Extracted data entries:

┄┄┄┄┄┄

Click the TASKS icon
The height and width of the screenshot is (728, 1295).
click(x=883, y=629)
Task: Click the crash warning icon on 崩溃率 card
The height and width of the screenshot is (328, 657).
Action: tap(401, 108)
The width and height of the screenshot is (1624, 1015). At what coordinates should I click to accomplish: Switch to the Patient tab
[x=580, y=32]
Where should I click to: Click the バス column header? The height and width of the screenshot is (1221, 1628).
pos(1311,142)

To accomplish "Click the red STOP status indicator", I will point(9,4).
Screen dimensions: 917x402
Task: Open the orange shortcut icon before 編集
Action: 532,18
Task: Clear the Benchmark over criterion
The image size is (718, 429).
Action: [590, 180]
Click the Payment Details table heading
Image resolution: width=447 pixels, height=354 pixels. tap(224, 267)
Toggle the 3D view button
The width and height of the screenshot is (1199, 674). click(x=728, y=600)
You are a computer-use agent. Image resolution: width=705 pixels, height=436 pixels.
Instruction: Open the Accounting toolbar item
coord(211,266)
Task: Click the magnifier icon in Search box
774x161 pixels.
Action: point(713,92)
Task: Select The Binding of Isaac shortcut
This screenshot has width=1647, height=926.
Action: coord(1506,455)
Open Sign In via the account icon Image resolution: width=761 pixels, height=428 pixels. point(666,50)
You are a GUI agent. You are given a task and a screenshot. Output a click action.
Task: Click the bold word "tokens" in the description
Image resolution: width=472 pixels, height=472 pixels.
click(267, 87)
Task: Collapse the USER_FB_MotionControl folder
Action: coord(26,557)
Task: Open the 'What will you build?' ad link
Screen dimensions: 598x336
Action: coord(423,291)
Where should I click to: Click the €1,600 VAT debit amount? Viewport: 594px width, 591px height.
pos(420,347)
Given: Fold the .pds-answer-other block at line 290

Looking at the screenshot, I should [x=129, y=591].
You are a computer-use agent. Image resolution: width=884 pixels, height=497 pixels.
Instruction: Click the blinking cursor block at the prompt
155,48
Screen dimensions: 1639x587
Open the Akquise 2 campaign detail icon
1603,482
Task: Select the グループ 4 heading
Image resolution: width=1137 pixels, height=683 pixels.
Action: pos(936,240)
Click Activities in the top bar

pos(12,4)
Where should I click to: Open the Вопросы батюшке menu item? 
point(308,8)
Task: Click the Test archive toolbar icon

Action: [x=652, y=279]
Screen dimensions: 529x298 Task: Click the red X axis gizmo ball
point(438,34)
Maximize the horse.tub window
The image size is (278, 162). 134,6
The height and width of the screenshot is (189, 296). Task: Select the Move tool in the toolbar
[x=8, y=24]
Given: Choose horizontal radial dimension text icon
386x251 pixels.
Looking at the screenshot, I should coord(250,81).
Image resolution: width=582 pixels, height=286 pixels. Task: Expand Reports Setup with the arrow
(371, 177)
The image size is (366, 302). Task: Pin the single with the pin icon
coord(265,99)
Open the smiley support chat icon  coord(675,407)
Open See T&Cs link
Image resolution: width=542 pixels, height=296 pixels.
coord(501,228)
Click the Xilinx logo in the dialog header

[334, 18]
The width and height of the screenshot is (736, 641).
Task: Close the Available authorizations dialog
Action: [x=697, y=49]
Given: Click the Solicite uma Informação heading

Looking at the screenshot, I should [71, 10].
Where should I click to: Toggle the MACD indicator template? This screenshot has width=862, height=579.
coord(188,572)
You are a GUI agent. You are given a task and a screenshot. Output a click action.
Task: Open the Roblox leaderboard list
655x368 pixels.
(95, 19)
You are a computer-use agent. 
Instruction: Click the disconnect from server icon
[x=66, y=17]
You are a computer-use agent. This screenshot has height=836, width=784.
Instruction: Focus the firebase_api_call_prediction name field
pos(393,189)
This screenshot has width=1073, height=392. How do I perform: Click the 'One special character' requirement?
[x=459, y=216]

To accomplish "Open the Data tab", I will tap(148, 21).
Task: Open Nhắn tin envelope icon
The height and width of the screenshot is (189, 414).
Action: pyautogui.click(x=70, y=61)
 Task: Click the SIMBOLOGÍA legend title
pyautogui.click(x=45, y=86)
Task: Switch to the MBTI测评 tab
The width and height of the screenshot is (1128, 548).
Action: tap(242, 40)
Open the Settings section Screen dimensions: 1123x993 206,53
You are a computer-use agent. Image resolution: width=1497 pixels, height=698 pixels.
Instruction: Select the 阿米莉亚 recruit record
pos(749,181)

┄┄┄┄┄┄

* **Stated task**
Render every line of the listing above as a JSON list of strings, one string per line, with blank lines omitted.

* **Response below**
[
  "Click the TASKS icon",
  "The height and width of the screenshot is (728, 1295).",
  "click(x=883, y=629)",
  "Task: Click the crash warning icon on 崩溃率 card",
  "The height and width of the screenshot is (328, 657).",
  "Action: tap(401, 108)",
  "The width and height of the screenshot is (1624, 1015). At what coordinates should I click to accomplish: Switch to the Patient tab",
  "[x=580, y=32]",
  "Where should I click to: Click the バス column header? The height and width of the screenshot is (1221, 1628).",
  "pos(1311,142)",
  "To accomplish \"Click the red STOP status indicator\", I will point(9,4).",
  "Screen dimensions: 917x402",
  "Task: Open the orange shortcut icon before 編集",
  "Action: 532,18",
  "Task: Clear the Benchmark over criterion",
  "The image size is (718, 429).",
  "Action: [590, 180]",
  "Click the Payment Details table heading",
  "Image resolution: width=447 pixels, height=354 pixels. tap(224, 267)",
  "Toggle the 3D view button",
  "The width and height of the screenshot is (1199, 674). click(x=728, y=600)",
  "You are a computer-use agent. Image resolution: width=705 pixels, height=436 pixels.",
  "Instruction: Open the Accounting toolbar item",
  "coord(211,266)",
  "Task: Click the magnifier icon in Search box",
  "774x161 pixels.",
  "Action: point(713,92)",
  "Task: Select The Binding of Isaac shortcut",
  "This screenshot has width=1647, height=926.",
  "Action: coord(1506,455)",
  "Open Sign In via the account icon Image resolution: width=761 pixels, height=428 pixels. point(666,50)",
  "You are a GUI agent. You are given a task and a screenshot. Output a click action.",
  "Task: Click the bold word \"tokens\" in the description",
  "Image resolution: width=472 pixels, height=472 pixels.",
  "click(267, 87)",
  "Task: Collapse the USER_FB_MotionControl folder",
  "Action: coord(26,557)",
  "Task: Open the 'What will you build?' ad link",
  "Screen dimensions: 598x336",
  "Action: coord(423,291)",
  "Where should I click to: Click the €1,600 VAT debit amount? Viewport: 594px width, 591px height.",
  "pos(420,347)",
  "Given: Fold the .pds-answer-other block at line 290",
  "Looking at the screenshot, I should [x=129, y=591].",
  "You are a computer-use agent. Image resolution: width=884 pixels, height=497 pixels.",
  "Instruction: Click the blinking cursor block at the prompt",
  "155,48",
  "Screen dimensions: 1639x587",
  "Open the Akquise 2 campaign detail icon",
  "1603,482",
  "Task: Select the グループ 4 heading",
  "Image resolution: width=1137 pixels, height=683 pixels.",
  "Action: pos(936,240)",
  "Click Activities in the top bar",
  "pos(12,4)",
  "Where should I click to: Open the Вопросы батюшке menu item? ",
  "point(308,8)",
  "Task: Click the Test archive toolbar icon",
  "Action: [x=652, y=279]",
  "Screen dimensions: 529x298 Task: Click the red X axis gizmo ball",
  "point(438,34)",
  "Maximize the horse.tub window",
  "The image size is (278, 162). 134,6",
  "The height and width of the screenshot is (189, 296). Task: Select the Move tool in the toolbar",
  "[x=8, y=24]",
  "Given: Choose horizontal radial dimension text icon",
  "386x251 pixels.",
  "Looking at the screenshot, I should coord(250,81).",
  "Image resolution: width=582 pixels, height=286 pixels. Task: Expand Reports Setup with the arrow",
  "(371, 177)",
  "The image size is (366, 302). Task: Pin the single with the pin icon",
  "coord(265,99)",
  "Open the smiley support chat icon  coord(675,407)",
  "Open See T&Cs link",
  "Image resolution: width=542 pixels, height=296 pixels.",
  "coord(501,228)",
  "Click the Xilinx logo in the dialog header",
  "[334, 18]",
  "The width and height of the screenshot is (736, 641).",
  "Task: Close the Available authorizations dialog",
  "Action: [x=697, y=49]",
  "Given: Click the Solicite uma Informação heading",
  "Looking at the screenshot, I should [71, 10].",
  "Where should I click to: Toggle the MACD indicator template? This screenshot has width=862, height=579.",
  "coord(188,572)",
  "You are a GUI agent. You are given a task and a screenshot. Output a click action.",
  "Task: Open the Roblox leaderboard list",
  "655x368 pixels.",
  "(95, 19)",
  "You are a computer-use agent. ",
  "Instruction: Click the disconnect from server icon",
  "[x=66, y=17]",
  "You are a computer-use agent. This screenshot has height=836, width=784.",
  "Instruction: Focus the firebase_api_call_prediction name field",
  "pos(393,189)",
  "This screenshot has width=1073, height=392. How do I perform: Click the 'One special character' requirement?",
  "[x=459, y=216]",
  "To accomplish \"Open the Data tab\", I will tap(148, 21).",
  "Task: Open Nhắn tin envelope icon",
  "The height and width of the screenshot is (189, 414).",
  "Action: pyautogui.click(x=70, y=61)",
  " Task: Click the SIMBOLOGÍA legend title",
  "pyautogui.click(x=45, y=86)",
  "Task: Switch to the MBTI测评 tab",
  "The width and height of the screenshot is (1128, 548).",
  "Action: tap(242, 40)",
  "Open the Settings section Screen dimensions: 1123x993 206,53",
  "You are a computer-use agent. Image resolution: width=1497 pixels, height=698 pixels.",
  "Instruction: Select the 阿米莉亚 recruit record",
  "pos(749,181)"
]